(Extracted data entries)
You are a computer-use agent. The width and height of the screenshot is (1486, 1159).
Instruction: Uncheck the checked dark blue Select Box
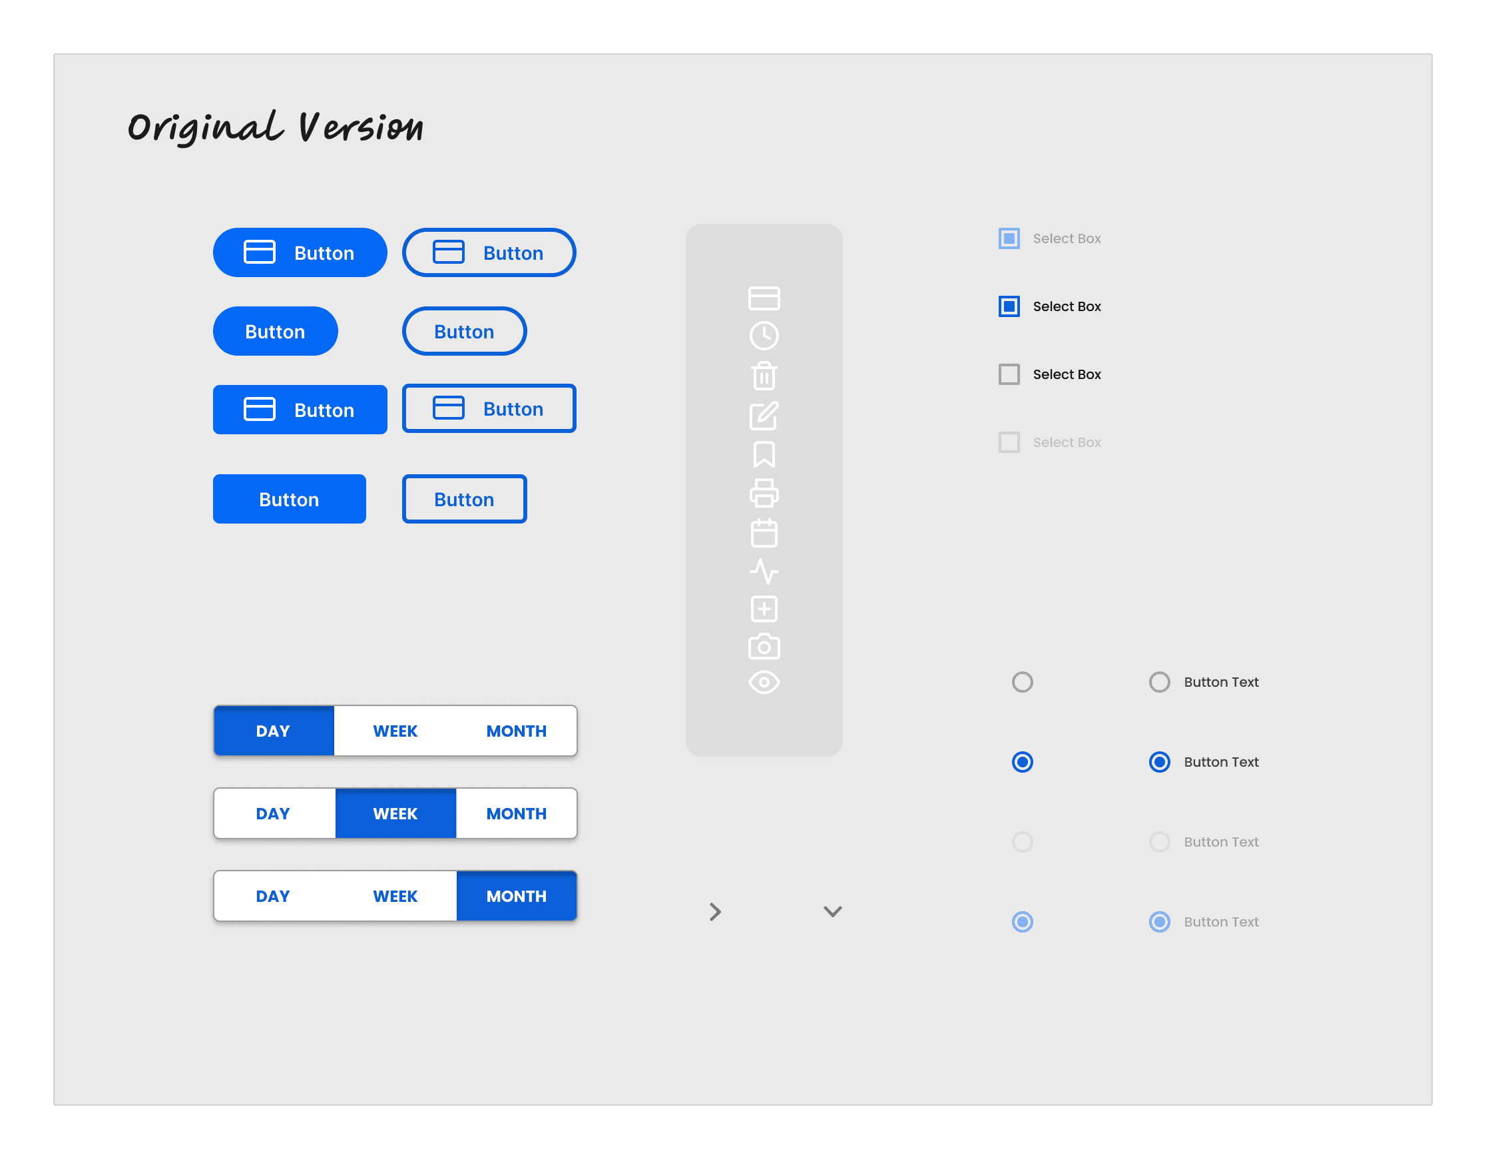coord(1008,306)
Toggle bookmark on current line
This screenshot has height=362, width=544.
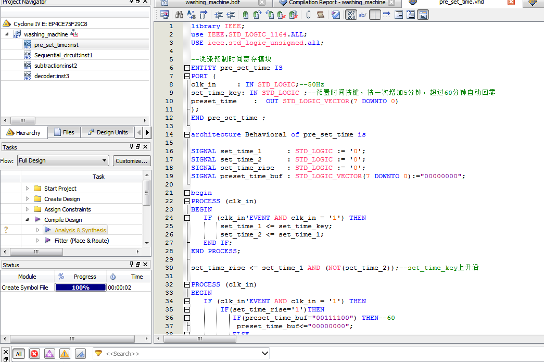[246, 15]
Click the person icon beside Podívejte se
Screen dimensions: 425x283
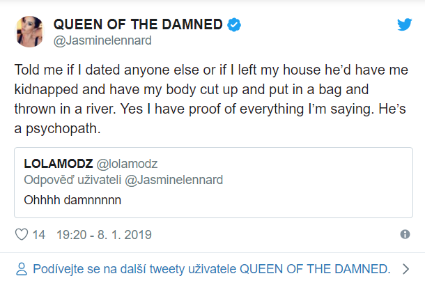click(22, 269)
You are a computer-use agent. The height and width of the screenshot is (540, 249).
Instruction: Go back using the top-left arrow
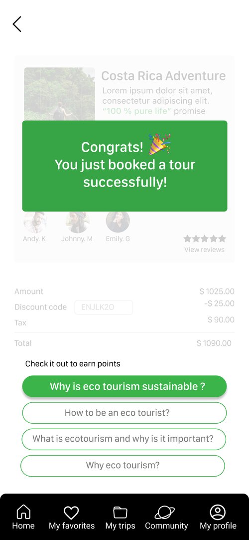tap(17, 24)
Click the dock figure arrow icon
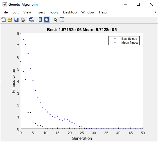This screenshot has width=158, height=142. click(x=155, y=12)
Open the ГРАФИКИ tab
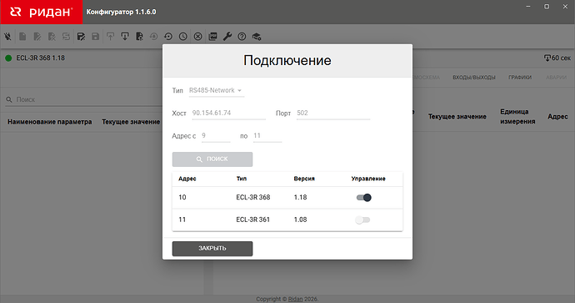Viewport: 575px width, 303px height. (x=520, y=78)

§ SHORT PROBLEM:
Please copy these lines word for word, leaving the pictures out of your answer.

§ IN RESPONSE:
You are a computer-use agent. The width and height of the screenshot is (1486, 1159).
Instruction: Uncheck the checked dark blue Select Box
coord(1008,306)
Toggle bookmark on current line
This screenshot has height=362, width=544.
[246, 15]
Click the person icon beside Podívejte se
Screen dimensions: 425x283
click(22, 269)
You are a computer-use agent. The height and width of the screenshot is (540, 249).
Instruction: Go back using the top-left arrow
tap(17, 24)
Click the dock figure arrow icon
This screenshot has width=158, height=142. click(x=155, y=12)
Open the ГРАФИКИ tab
Viewport: 575px width, 303px height. (x=520, y=78)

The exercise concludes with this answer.